Le même jour, il fut entendu par un agent de la police grand-ducale, section police des étrangers et des jeux, sur son identité et l’itinéraire suivi pour venir au Grand-Duché de Luxembourg.

Il fut entendu en outre le 30 janvier 2004 par un agent du ministère de la Justice sur sa situation et sur les motifs à la base de sa demande en reconnaissance du statut de réfugié.

Par décision du 25 février 2004, le ministre de la Justice informa Monsieur … de ce que sa demande avait été rejetée comme non fondée en relevant notamment des divergences au sujet du récit relatif à son voyage vers le Luxembourg, ainsi que sur le lieu où se trouverait sa carte d’identité, lesquelles seraient de nature à jeter un doute sérieux sur la crédibilité de son récit globalement présenté. Le ministre a retenu finalement que même à supposer les faits invoqués par Monsieur … comme étant établis, les motifs de persécution par lui invoqués ne seraient pas de nature à justifier une crainte de persécution au sens de la Convention de Genève, étant donné que des personnes inconnues, membres de l’UCK, ne sauraient être considérées comme des agents de persécution au sens de cette Convention et que par ailleurs sa peur traduirait plutôt un sentiment général d’insécurité qu’une véritable crainte de persécution.

Suite à un recours gracieux formulé par lettre du 4 avril 2004 à l’encontre de cette décision ministérielle, le ministre de la Justice a pris une décision confirmative le 26 avril 2004, laquelle fut notifiée à Monsieur … par voie de courrier recommandé et expédié le 28 avril 2004.

Le 25 mai 2004, Monsieur … a fait introduire un recours contentieux tendant à la réformation des décisions ministérielles prévisées des 25 février et 26 avril 2004.

+ + + + +

Répondez aux questions suivantes à partir du texte.
(a) À quelle date l'intéressé fut-il entendu par un agent du ministère de la Justice sur sa situation et les motifs de sa demande ?
(b) Comment la décision confirmative du 26 avril 2004 lui fut-elle notifiée ?
(c) Quel jour le recours contentieux fut-il introduit ?
Les données n'ont aucun rapport avec le texte.

*Extrait de données*:
+ + + + +

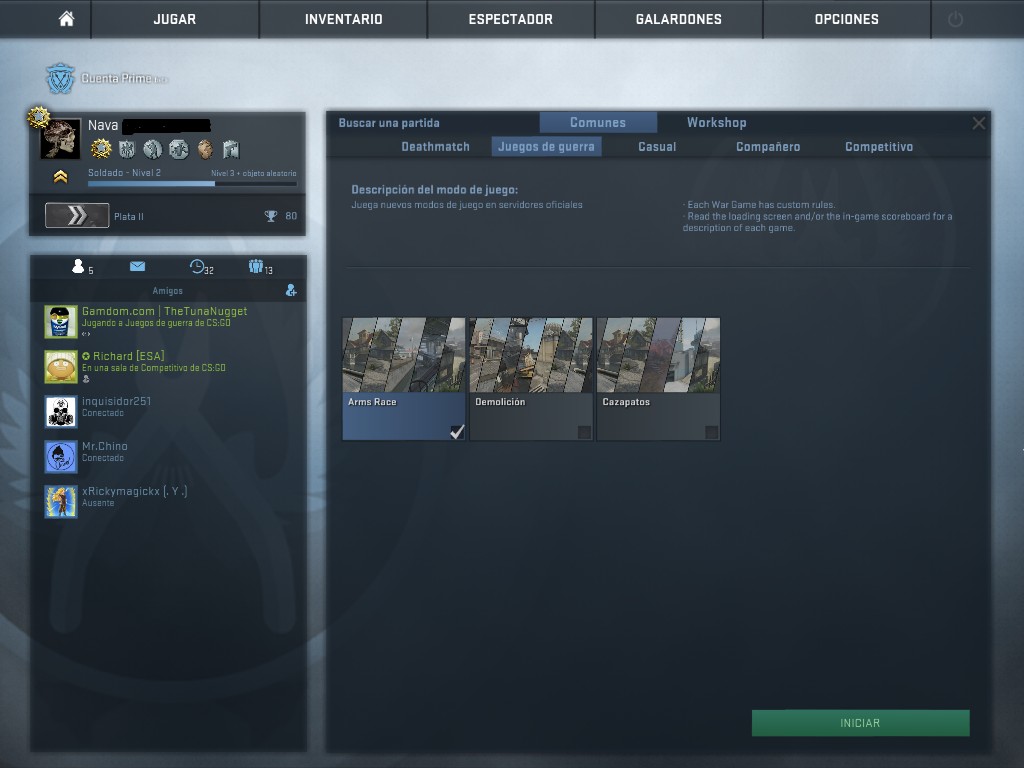1024x768 pixels.
Task: Click the trophy commendations icon
Action: [270, 216]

+ + + + +

*Réponse rédigée*:
(a) Il fut entendu le 30 janvier 2004.
(b) Elle lui fut notifiée par courrier recommandé, expédié le 28 avril 2004.
(c) Le recours contentieux fut introduit le 25 mai 2004.